Se hizo monje sin salir del mundo,
sino dentro siempre del mundo de los pobres y humillados. Todo el tiempo libre
lo dedicaba a la oración y a la meditación. Durante el día recitaba mantras y
jaculatorias. Fue una de las figuras más impresionantes que pasaron por mi vida, con una retórica capaz
de resucitar muertos. Éramos
amigos-hermanos.
Tenía extraña manera propia de rezar.
El mismo me lo contó. Pensaba: si Dios se hizo humano en Jesús, entonces fue
como uno de nosotros: hizo pipí, caca, lloriqueaba pidiendo pecho, hacía pucheros
cuando algo le molestaba, como el pañal mojado.
Al principio, pensaba él, Jesús
habría querido más a María, luego más a José, cosas que Freud y Winnicott
explican. Y fue creciendo como nuestros niños, jugando con las hormigas,
corriendo tras los perros y, travieso, robando frutas del huerto del vecino.
Ese extraño místico rezaba a Nuestra
Señora imaginando como acunaba a Jesús, como lavaba en el tanque de agua los
pañales sucios, como cocinaba la papilla para el Niño y una comida más fuerte
para su marido carpintero, el buen José.
Y se alegraba interiormente con tales
cavilaciones porque así debe ser pensada
la encarnación del Hijo de Dios, en la línea del Papa Francisco, no como una
doctrina fría, sino como un hecho concreto.
Sentía y vivía tales cosas en forma de conmoción del corazón. Y lloraba
con frecuencia de alegría espiritual.
Donde llegaba, creaba siempre a su
alrededor una pequeña comunidad en la peor favela de la ciudad. Tenía pocos
discípulos. Solo tres que acabaron marchándose. Encontraban demasiado dura
aquella vida y todavía tenían que meditar durante el día, en el trabajo, en la
calle, en la visita a los caseríos más decaídos.
Sólo, se agregó entonces a una
parroquia que hacía trabajo popular.

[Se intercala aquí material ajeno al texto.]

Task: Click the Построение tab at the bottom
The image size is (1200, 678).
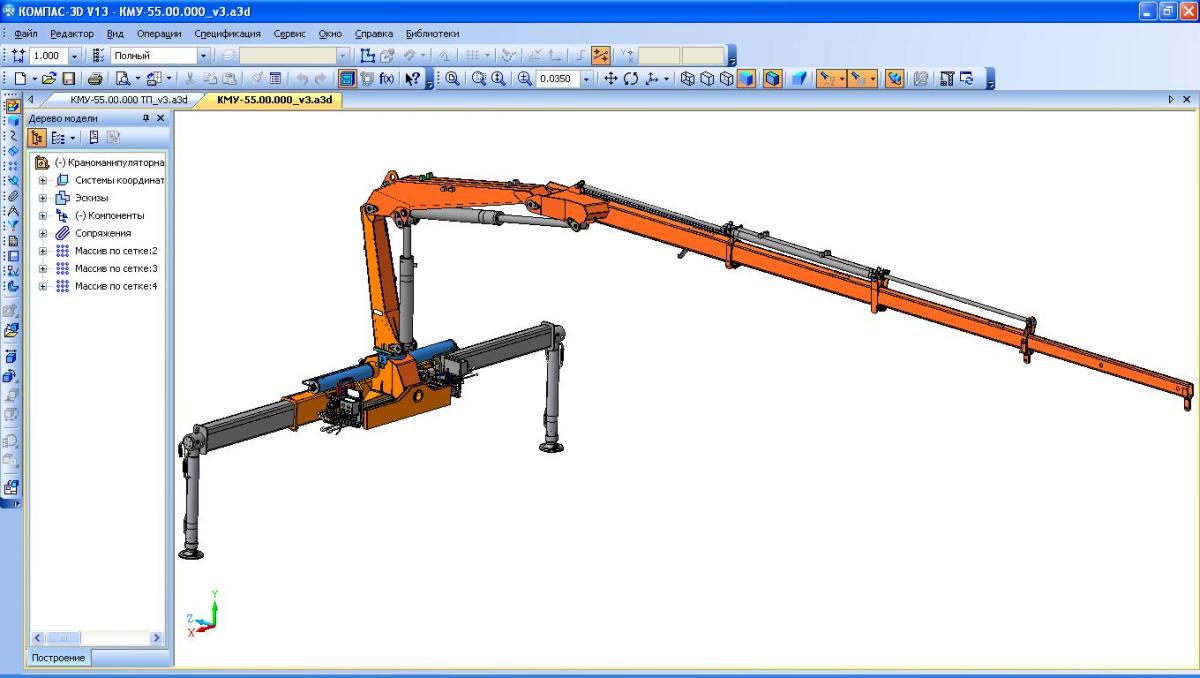Action: pyautogui.click(x=57, y=658)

Trabajaba con los sin-tierra y con los sin-techo.
Valeroso, organizaba manifestaciones públicas frente a la alcaldía y animaba
las ocupaciones de terrenos baldíos. Y cuando los sin-tierra y sin-techo
conseguían establecerse, hacía bellas “místicas” ecuménicas, como hace siempre
el MST.
Y todos los días, hacia las 10 de la
noche se adentraba en la iglesia oscura. Solo la lamparina lanzaba destellos
titubeantes de luz, transformando las
estatuas muertas en fantasmas vivos y las columnas erectas en extrañas brujas.
Y allí se quedaba hasta las 11 de la noche, impasible, con los ojos fijos en el
tabernáculo.
Un día fui a buscarlo a la iglesia.
Le pregunté a boca jarro:“mi hermano Arturo, ¿es que tú sientes a Dios, cuando
después del trabajo te metes a rezar aquí en la iglesia?
¿Te dice
alguna cosa?”
Con toda tranquilidad, como quien
despierta de un sueño me respondió: “No siento nada. Hace mucho tiempo que no
escucho su voz. La sentí un día. Era fascinante. Llenaba mis días de música y
de luz. Hoy ya no escucho nada. Sufro con la oscuridad. Tal vez Dios no quiera
hablarme nunca más.”
“Y entonces”, repliqué, “¿ por qué
sigues todas las noches ahí, en la oscuridad sagrada de la iglesia? “Sigo”,
respondió, “porque quiero estar siempre disponible. Si Él quisiera
manifestarse, salir de Su silencio y hablar, aquí estoy yo para escuchar. ¿Y si
Él quisiera hablar y yo no estuviera aquí? Pues, cada vez que viene, lo hace
solo una vez. Como en otro tiempo”.
Salí maravillado y meditabundo por
tanta disponibilidad. Gracias a estas personas, místicas anónimas, la Casa
Común, al decir del Papa Francisco, no es destruida y Dios mantiene su
misericordia sobre la perversidad humana.
Ellas vigilan y esperan, contra toda
esperanza, el adviento de Dios que tal vez nunca sucederá. Son los pararrayos
divinos que recogen la gracia que, silenciosamente, se difunde por el universo
y hace que Dios siga dándonos el sol y todas las estrellas y penetre hondo en
el corazón de todos los que viven en la Casa Común. Y si Dios aparece habrá
gente disponible para oírlo. Y llorarán de alegría.
Su nombre es Arturo Paoli que con 102
años fue a ver y a escuchar a Dios , ahora eternamente, el 13 de julio de 2015,
desde donde vivía en San Martino in Vignale, en las colinas de Lucca, Italia.